Should You Accept Bitcoin Payments?

Bitcoin is the world’s first global digital currency, specifically designed for online transactions.

We outline the arguments for and against accepting this unique payment method:


  1.     There are no fees. Unlike credit cards, there are no transaction fees incurred, which can make online purchases seem more affordable and tempting to consumers.
  2.     It’s global. Customers on every continent are quoted one universal price, without exchange rates or foreign currency charges to consider or worry about.
  3.     It’s secure. The digital wallets containing bitcoin use end-to-end encryption. That makes them smoother than ecommerce forms, with their clunky 2FA and CVV fields.
  4.     It’s instant. There’s no waiting for a BACS to be processed, or hoping a check doesn’t bounce. Funds are transferred instantly, which is great for maintaining cash flow.
  5.     Payments are guaranteed.
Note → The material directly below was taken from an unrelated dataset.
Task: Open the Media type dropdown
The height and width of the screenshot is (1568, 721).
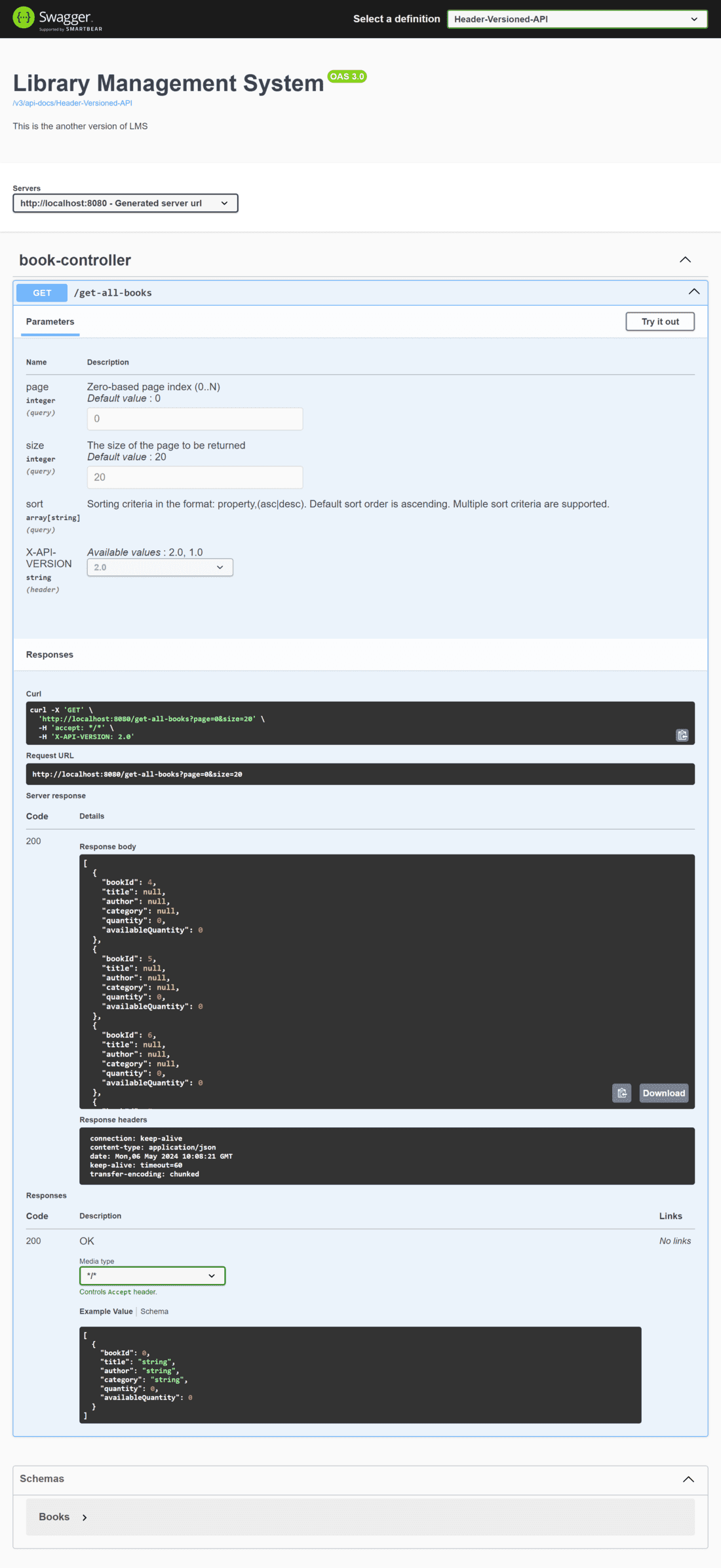Action: click(x=152, y=1276)
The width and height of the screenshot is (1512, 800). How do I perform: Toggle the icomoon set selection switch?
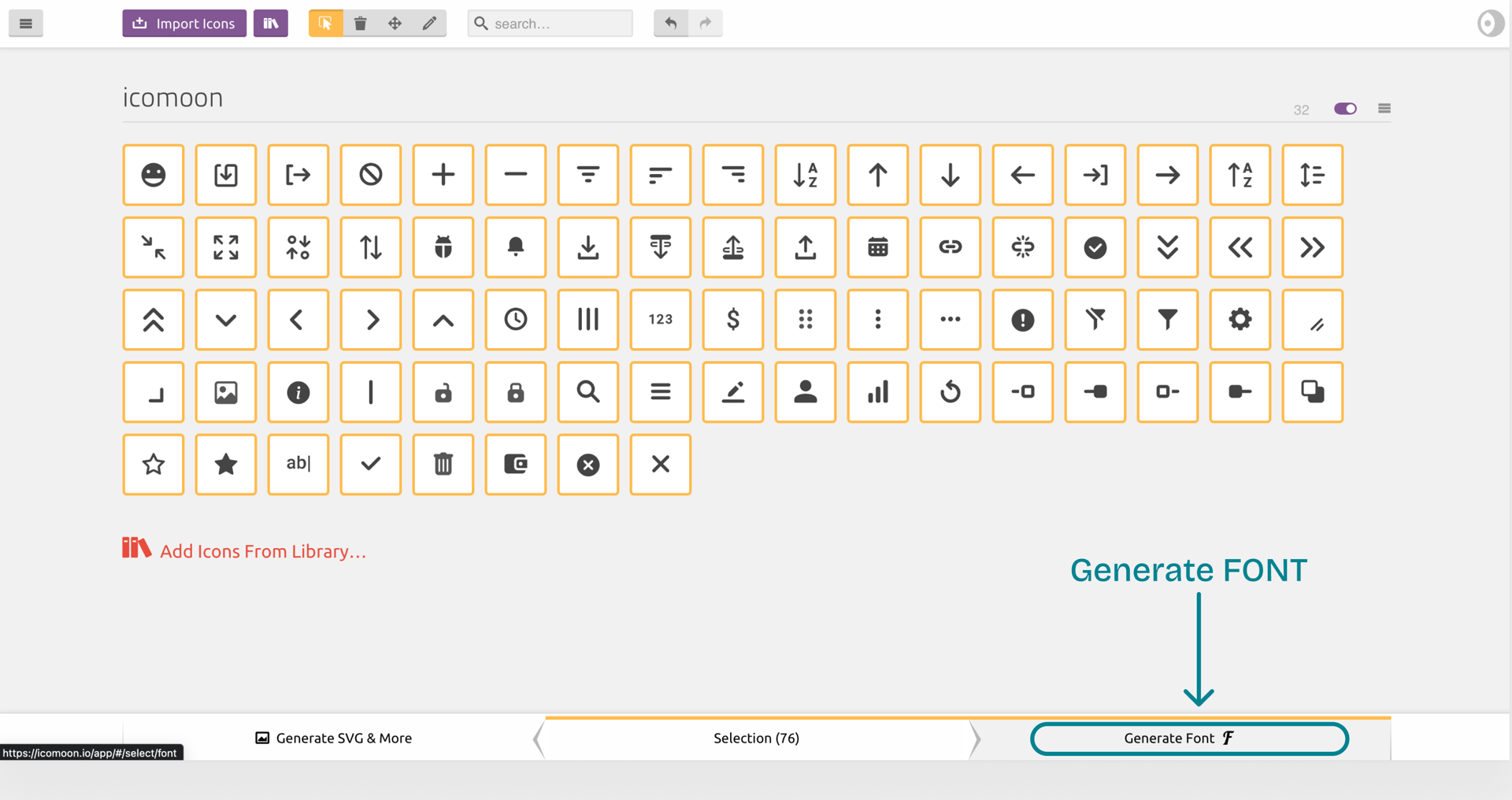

Currency can be bought, exchanged or earned, but it can’t be spent until it’s in someone’s wallet. That eliminates any risk of non-payment.
  6.     Few firms offer it. Take-up has been slower than predicted, so companies can be the first in their industry to accept it – stealing a march on less forward-thinking rivals.
  7.     It’s anonymous. Because the ledger recording each transaction doesn’t ask for account details, this is the perfect payment method for surprise gifts or sensitive purchases.


  1.     It’s anonymous. This can also be a drawback. Bitcoin has long been associated with illicit activities, and its criminal associations have deterred many potential users.
  2.     Values fluctuate. Because it’s not underwritten by a bank or pegged to a currency, bitcoin’s value varies wildly. That makes it tricky to maintain accurate prices online.
  3.     Laws are vague. If any payment disputes arise, they might end up setting a legal precedent, due to the lack of similar court cases completed to date.
  4.     Public awareness is low. There are fewer than a thousand bitcoin ATMS across America. Few people even recognize this eight-year-old currency’s Ƀ symbol.
  5.     Fraud remains an issue. Even though the blockchain of transaction logs is incorruptible, digital wallets have been hacked and exchanges have been robbed.
  6.     It’s not a real world currency. Firms trading both online and offline might be deterred from offering a form of payment that can only be used for online transactions.

7.     It needs special payment gateways. Though dedicated payment plugins are available, additional payment portals bloat websites and slow down ecommerce pages.